Again, two things of note stand out. Firstly, Learn clearly works very poorly with the DecisionTreeRegressor. Secondly, Mean now works just as well as Mark and Two in the MISS scenario. What is going on? Is it possible that mean imputing can be salvaged after all?

No, mean imputing is still a bad idea. But the DecisionTreeRegressor is capable of handling a severe discontinuity in predicting $Y$ as a function of $X_0$ and $X_1$: it can recognize that the points with $X_1$ exactly at the mean behave very differently from the points with $X_1$ merely close to the mean. Thus mean imputing works just fine. But this isn't because mean imputing is a good idea; this regressor would be able to do the same with any arbitrary imputed value.

Another method

Another much more complicated method to handle missing values is multiple imputation. For now I don't have much to say on this method, except that I think imputing in general is the wrong approach.


Mean imputing is usually a bad idea. The marking and two-model approach are both pretty simple to implement and tend to give good results. I consider marking to be a rough approximation of the two-model approach. Unfortunately marking is not currently a built-in option in sklearn, but there is an open issue to add it.

Looking at the tables of MSE values I've given, I still have one question whose answer I'm not yet sure of. Why do both regressors perform much more poorly for MAR data than for MCAR? I'll update this post if I find a simple reason.

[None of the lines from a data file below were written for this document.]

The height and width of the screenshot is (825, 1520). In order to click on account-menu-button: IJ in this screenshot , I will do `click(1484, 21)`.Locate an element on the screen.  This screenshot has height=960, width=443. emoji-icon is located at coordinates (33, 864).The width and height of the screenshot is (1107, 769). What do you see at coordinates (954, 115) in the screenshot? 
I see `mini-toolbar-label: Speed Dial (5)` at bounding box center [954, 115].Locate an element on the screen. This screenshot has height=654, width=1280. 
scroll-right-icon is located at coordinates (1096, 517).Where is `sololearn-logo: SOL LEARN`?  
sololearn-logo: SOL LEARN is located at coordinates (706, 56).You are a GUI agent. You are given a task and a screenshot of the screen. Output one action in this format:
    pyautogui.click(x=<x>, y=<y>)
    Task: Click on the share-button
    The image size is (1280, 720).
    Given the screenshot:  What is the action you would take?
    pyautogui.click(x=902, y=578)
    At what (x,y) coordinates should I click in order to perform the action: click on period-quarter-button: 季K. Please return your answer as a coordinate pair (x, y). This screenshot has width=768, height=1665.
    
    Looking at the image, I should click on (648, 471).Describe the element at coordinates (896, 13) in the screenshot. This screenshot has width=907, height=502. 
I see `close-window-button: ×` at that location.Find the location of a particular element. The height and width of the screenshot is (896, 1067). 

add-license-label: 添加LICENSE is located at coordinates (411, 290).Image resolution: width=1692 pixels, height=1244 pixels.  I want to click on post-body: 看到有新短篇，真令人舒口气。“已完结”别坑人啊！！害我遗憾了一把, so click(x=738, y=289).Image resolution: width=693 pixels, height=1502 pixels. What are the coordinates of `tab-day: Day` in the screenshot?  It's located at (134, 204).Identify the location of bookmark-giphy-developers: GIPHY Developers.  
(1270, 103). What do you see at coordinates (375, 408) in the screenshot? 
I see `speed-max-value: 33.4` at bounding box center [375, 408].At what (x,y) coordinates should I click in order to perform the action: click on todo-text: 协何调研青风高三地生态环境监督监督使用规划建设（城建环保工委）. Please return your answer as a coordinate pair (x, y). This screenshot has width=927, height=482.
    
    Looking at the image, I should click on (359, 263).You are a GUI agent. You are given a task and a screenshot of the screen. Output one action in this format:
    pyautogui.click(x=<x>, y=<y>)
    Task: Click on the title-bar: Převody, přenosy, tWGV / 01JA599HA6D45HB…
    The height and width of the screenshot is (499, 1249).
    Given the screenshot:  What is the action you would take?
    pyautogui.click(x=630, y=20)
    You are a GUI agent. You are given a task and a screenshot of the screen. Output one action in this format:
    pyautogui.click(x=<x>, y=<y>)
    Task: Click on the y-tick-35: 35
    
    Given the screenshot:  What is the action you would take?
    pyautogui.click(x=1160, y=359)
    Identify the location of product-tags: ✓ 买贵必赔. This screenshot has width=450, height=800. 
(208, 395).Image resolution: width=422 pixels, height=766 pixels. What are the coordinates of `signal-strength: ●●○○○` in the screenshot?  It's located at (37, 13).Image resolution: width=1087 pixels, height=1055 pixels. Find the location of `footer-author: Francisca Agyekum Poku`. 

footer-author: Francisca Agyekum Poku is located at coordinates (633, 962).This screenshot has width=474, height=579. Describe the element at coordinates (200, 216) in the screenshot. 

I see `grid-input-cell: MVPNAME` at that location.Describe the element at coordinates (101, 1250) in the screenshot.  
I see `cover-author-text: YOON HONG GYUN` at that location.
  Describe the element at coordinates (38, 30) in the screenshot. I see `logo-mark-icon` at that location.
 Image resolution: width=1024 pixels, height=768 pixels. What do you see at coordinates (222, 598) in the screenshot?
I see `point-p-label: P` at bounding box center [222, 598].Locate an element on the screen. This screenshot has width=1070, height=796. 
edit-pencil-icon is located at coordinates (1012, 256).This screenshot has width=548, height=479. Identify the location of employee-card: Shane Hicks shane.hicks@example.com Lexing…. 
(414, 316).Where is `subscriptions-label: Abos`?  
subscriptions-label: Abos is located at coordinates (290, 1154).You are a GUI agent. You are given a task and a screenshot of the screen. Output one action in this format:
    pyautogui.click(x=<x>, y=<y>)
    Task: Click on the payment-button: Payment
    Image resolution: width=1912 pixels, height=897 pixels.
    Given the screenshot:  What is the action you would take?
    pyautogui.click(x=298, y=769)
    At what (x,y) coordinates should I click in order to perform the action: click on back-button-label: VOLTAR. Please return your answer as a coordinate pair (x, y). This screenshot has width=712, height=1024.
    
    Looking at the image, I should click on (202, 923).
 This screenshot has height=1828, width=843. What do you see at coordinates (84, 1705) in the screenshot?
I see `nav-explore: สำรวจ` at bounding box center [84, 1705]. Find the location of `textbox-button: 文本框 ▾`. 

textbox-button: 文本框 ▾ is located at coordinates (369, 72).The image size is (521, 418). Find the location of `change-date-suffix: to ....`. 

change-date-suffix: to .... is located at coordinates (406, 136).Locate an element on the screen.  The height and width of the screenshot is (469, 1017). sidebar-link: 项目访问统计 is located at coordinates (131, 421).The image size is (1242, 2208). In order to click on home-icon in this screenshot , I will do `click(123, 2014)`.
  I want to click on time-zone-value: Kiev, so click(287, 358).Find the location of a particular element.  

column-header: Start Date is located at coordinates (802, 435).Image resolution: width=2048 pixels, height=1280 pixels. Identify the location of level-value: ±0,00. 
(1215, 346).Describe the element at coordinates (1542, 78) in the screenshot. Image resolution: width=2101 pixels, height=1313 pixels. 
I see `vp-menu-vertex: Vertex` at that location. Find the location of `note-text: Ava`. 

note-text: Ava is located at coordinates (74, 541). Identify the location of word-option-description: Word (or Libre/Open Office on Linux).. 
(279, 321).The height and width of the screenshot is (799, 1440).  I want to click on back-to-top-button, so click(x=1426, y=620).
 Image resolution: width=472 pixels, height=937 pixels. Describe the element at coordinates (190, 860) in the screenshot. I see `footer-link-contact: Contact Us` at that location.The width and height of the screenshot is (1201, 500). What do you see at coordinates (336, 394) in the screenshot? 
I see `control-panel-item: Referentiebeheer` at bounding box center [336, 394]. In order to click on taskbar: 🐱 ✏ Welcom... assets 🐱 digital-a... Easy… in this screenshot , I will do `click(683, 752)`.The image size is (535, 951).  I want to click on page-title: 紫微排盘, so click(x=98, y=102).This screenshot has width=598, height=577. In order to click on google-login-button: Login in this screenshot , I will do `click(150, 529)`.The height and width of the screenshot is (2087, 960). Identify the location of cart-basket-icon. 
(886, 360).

  1. Note that missing completely at random and missing at random are extant technical terms. They don't in general refer to the specifics of how much data is missing that I've given here. Instead MCAR refers to the fact that whether the data is missing doesn't depend on $X_0$ or $X_1$, while MAR refers to the fact that whether the data is missing doesn't depend on $X_1$. On the other hand, just plain missing is a term I just made up. [return]